Hosta's foliage will benefit from flower stem removal

Backyard Q&A

August 07, 2005|By Jon Traunfeld and Ellen Nibali | Jon Traunfeld and Ellen Nibali,Special to the Sun

I just planted hosta 'Francee.' When all the flowers are gone, do I cut the shoots back and how far?

Deadheading your hosta will improve its appearance. Clip off the flower stems near the base of the plant, where the stubs will be hidden by the foliage.

Removing stems diverts the plant's energy from seed production. This encourages stronger foliage growth, which is what you want in a plant such as hosta that is grown primarily for its striking foliage.
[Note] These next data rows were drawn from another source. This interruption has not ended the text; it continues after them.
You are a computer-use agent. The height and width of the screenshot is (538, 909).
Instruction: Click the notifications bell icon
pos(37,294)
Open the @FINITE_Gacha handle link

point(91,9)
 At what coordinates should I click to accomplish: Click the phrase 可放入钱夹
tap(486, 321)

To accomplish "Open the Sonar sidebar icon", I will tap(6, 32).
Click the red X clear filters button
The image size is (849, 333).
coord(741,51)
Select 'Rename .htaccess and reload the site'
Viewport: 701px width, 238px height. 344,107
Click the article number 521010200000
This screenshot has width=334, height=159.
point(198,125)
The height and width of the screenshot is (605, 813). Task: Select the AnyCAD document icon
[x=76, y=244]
My furniture is being riddled with small holes. I haven't yet found any suspect insects. Damage is widespread only on furniture but not my oak floors. The furniture is from various parts of the world.

You may see exit holes from a type of powderpost beetles. Fumigation is the only sure way to rid the furniture of the unwanted guests without damaging the wood. Check with local pest control companies to see if they have a fumigation chamber or contact a local antique furniture dealer for leads to fumigation facilities near you.

Read our publication, "Woodboring Beetle," and the structural insects IPM (integrated pest management) page at www.thornelab.umd.edu for additional information.

I planted my tomato plants in late May. Most are 6 feet now but with little or no tomatoes. What did I do wrong?

Most tomato plants take at least 70 days to achieve maturity and bear fruit, so your late start definitely will push forward the date until harvest. Other factors can contribute to nonfruiting as well. Too much high-nitrogen fertilizer encourages green leafy growth at the expense of flowers. Also, cool overcast weather affects the plants' ability to set flowers, as well as the ability of pollinators to function. Hopefully, with patience and a bit more sunny weather, you will be harvesting fruit soon.

For more information on tomatoes, read our "IPM Series: Tomatoes."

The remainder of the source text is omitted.